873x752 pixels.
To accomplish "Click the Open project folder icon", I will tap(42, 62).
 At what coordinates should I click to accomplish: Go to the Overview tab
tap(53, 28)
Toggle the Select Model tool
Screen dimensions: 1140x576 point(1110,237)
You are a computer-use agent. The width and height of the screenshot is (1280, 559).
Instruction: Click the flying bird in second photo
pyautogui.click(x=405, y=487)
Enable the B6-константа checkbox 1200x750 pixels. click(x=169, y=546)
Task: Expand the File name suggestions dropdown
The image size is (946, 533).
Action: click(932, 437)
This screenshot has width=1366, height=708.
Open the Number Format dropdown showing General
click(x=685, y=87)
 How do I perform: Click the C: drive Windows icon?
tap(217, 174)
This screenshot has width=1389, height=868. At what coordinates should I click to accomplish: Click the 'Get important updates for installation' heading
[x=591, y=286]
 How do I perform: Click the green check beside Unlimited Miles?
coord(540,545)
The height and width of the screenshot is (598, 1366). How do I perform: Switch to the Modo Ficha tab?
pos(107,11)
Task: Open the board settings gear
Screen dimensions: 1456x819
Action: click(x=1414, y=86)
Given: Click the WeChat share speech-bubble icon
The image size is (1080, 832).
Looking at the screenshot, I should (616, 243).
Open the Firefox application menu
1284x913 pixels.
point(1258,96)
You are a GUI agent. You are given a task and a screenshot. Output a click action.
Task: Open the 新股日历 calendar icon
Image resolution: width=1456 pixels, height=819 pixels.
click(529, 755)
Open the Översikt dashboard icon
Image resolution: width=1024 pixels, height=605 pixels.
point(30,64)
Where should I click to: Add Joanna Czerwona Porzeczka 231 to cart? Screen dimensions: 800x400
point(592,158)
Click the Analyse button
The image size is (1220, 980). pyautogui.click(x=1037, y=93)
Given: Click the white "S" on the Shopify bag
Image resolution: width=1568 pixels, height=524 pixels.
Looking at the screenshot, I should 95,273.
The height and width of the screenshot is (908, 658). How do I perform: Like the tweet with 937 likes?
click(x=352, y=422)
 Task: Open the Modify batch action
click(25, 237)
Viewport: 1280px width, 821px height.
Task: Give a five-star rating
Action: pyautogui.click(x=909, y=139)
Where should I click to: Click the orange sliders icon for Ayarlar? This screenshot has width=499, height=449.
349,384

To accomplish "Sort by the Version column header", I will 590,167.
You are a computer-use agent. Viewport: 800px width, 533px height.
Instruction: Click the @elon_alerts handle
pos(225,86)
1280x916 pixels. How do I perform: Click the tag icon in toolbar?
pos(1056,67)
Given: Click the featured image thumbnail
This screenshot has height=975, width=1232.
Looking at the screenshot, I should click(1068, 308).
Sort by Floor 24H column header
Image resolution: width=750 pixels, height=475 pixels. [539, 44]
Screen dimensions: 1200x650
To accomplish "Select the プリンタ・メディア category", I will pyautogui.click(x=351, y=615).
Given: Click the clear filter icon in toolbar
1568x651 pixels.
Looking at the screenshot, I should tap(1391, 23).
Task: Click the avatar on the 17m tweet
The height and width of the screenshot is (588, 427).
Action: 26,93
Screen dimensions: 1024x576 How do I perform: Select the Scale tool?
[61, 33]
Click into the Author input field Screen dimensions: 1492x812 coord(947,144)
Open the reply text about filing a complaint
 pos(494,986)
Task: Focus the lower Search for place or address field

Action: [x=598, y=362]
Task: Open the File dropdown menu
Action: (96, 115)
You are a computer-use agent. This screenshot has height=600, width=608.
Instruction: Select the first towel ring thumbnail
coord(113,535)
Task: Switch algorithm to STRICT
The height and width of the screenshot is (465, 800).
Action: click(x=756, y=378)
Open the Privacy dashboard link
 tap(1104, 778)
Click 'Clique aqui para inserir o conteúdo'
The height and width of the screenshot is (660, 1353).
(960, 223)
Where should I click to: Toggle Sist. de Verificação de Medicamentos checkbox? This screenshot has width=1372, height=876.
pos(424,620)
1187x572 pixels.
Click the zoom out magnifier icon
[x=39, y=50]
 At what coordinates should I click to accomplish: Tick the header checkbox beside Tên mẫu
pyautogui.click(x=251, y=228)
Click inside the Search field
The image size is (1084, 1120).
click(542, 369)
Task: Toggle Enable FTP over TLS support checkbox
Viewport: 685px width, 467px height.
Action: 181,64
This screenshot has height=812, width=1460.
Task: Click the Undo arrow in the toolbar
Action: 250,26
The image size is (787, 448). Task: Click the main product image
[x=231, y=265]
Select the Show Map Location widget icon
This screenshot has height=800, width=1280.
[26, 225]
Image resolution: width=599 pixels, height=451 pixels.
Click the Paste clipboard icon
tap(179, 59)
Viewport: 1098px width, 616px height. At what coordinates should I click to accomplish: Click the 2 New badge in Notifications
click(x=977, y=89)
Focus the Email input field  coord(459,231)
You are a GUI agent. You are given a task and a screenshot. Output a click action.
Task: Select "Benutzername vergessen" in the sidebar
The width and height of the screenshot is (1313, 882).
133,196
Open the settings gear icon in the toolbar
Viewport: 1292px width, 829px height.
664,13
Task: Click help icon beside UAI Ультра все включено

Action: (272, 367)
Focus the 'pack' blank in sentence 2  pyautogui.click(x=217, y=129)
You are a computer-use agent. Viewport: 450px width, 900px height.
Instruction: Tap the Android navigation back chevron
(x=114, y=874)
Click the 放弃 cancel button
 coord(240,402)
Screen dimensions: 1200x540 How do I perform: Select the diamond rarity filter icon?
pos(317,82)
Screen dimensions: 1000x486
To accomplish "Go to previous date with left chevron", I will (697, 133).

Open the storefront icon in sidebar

## WHAT YOU HAVE TO DO
Revise every entry above by replacing "How do I perform" with "How can I perform" and leaving everything else unchanged.

## EXERCISE RESPONSE
873x752 pixels.
To accomplish "Click the Open project folder icon", I will tap(42, 62).
 At what coordinates should I click to accomplish: Go to the Overview tab
tap(53, 28)
Toggle the Select Model tool
Screen dimensions: 1140x576 point(1110,237)
You are a computer-use agent. The width and height of the screenshot is (1280, 559).
Instruction: Click the flying bird in second photo
pyautogui.click(x=405, y=487)
Enable the B6-константа checkbox 1200x750 pixels. click(x=169, y=546)
Task: Expand the File name suggestions dropdown
The image size is (946, 533).
Action: click(932, 437)
This screenshot has width=1366, height=708.
Open the Number Format dropdown showing General
click(x=685, y=87)
 How can I perform: Click the C: drive Windows icon?
tap(217, 174)
This screenshot has width=1389, height=868. At what coordinates should I click to accomplish: Click the 'Get important updates for installation' heading
[x=591, y=286]
 How can I perform: Click the green check beside Unlimited Miles?
coord(540,545)
The height and width of the screenshot is (598, 1366). How can I perform: Switch to the Modo Ficha tab?
pos(107,11)
Task: Open the board settings gear
Screen dimensions: 1456x819
Action: click(x=1414, y=86)
Given: Click the WeChat share speech-bubble icon
The image size is (1080, 832).
Looking at the screenshot, I should (616, 243).
Open the Firefox application menu
1284x913 pixels.
point(1258,96)
You are a GUI agent. You are given a task and a screenshot. Output a click action.
Task: Open the 新股日历 calendar icon
Image resolution: width=1456 pixels, height=819 pixels.
click(529, 755)
Open the Översikt dashboard icon
Image resolution: width=1024 pixels, height=605 pixels.
point(30,64)
Where should I click to: Add Joanna Czerwona Porzeczka 231 to cart? Screen dimensions: 800x400
point(592,158)
Click the Analyse button
The image size is (1220, 980). pyautogui.click(x=1037, y=93)
Given: Click the white "S" on the Shopify bag
Image resolution: width=1568 pixels, height=524 pixels.
Looking at the screenshot, I should 95,273.
The height and width of the screenshot is (908, 658). How can I perform: Like the tweet with 937 likes?
click(x=352, y=422)
 Task: Open the Modify batch action
click(25, 237)
Viewport: 1280px width, 821px height.
Task: Give a five-star rating
Action: pyautogui.click(x=909, y=139)
Where should I click to: Click the orange sliders icon for Ayarlar? This screenshot has width=499, height=449.
349,384

To accomplish "Sort by the Version column header", I will 590,167.
You are a computer-use agent. Viewport: 800px width, 533px height.
Instruction: Click the @elon_alerts handle
pos(225,86)
1280x916 pixels. How can I perform: Click the tag icon in toolbar?
pos(1056,67)
Given: Click the featured image thumbnail
This screenshot has height=975, width=1232.
Looking at the screenshot, I should click(1068, 308).
Sort by Floor 24H column header
Image resolution: width=750 pixels, height=475 pixels. [539, 44]
Screen dimensions: 1200x650
To accomplish "Select the プリンタ・メディア category", I will pyautogui.click(x=351, y=615).
Given: Click the clear filter icon in toolbar
1568x651 pixels.
Looking at the screenshot, I should tap(1391, 23).
Task: Click the avatar on the 17m tweet
The height and width of the screenshot is (588, 427).
Action: 26,93
Screen dimensions: 1024x576 How can I perform: Select the Scale tool?
[61, 33]
Click into the Author input field Screen dimensions: 1492x812 coord(947,144)
Open the reply text about filing a complaint
 pos(494,986)
Task: Focus the lower Search for place or address field

Action: [x=598, y=362]
Task: Open the File dropdown menu
Action: (96, 115)
You are a computer-use agent. This screenshot has height=600, width=608.
Instruction: Select the first towel ring thumbnail
coord(113,535)
Task: Switch algorithm to STRICT
The height and width of the screenshot is (465, 800).
Action: click(x=756, y=378)
Open the Privacy dashboard link
 tap(1104, 778)
Click 'Clique aqui para inserir o conteúdo'
The height and width of the screenshot is (660, 1353).
(960, 223)
Where should I click to: Toggle Sist. de Verificação de Medicamentos checkbox? This screenshot has width=1372, height=876.
pos(424,620)
1187x572 pixels.
Click the zoom out magnifier icon
[x=39, y=50]
 At what coordinates should I click to accomplish: Tick the header checkbox beside Tên mẫu
pyautogui.click(x=251, y=228)
Click inside the Search field
The image size is (1084, 1120).
click(542, 369)
Task: Toggle Enable FTP over TLS support checkbox
Viewport: 685px width, 467px height.
Action: 181,64
This screenshot has height=812, width=1460.
Task: Click the Undo arrow in the toolbar
Action: 250,26
The image size is (787, 448). Task: Click the main product image
[x=231, y=265]
Select the Show Map Location widget icon
This screenshot has height=800, width=1280.
[26, 225]
Image resolution: width=599 pixels, height=451 pixels.
Click the Paste clipboard icon
tap(179, 59)
Viewport: 1098px width, 616px height. At what coordinates should I click to accomplish: Click the 2 New badge in Notifications
click(x=977, y=89)
Focus the Email input field  coord(459,231)
You are a GUI agent. You are given a task and a screenshot. Output a click action.
Task: Select "Benutzername vergessen" in the sidebar
The width and height of the screenshot is (1313, 882).
133,196
Open the settings gear icon in the toolbar
Viewport: 1292px width, 829px height.
664,13
Task: Click help icon beside UAI Ультра все включено

Action: (272, 367)
Focus the 'pack' blank in sentence 2  pyautogui.click(x=217, y=129)
You are a computer-use agent. Viewport: 450px width, 900px height.
Instruction: Tap the Android navigation back chevron
(x=114, y=874)
Click the 放弃 cancel button
 coord(240,402)
Screen dimensions: 1200x540 How can I perform: Select the diamond rarity filter icon?
pos(317,82)
Screen dimensions: 1000x486
To accomplish "Go to previous date with left chevron", I will (697, 133).

Open the storefront icon in sidebar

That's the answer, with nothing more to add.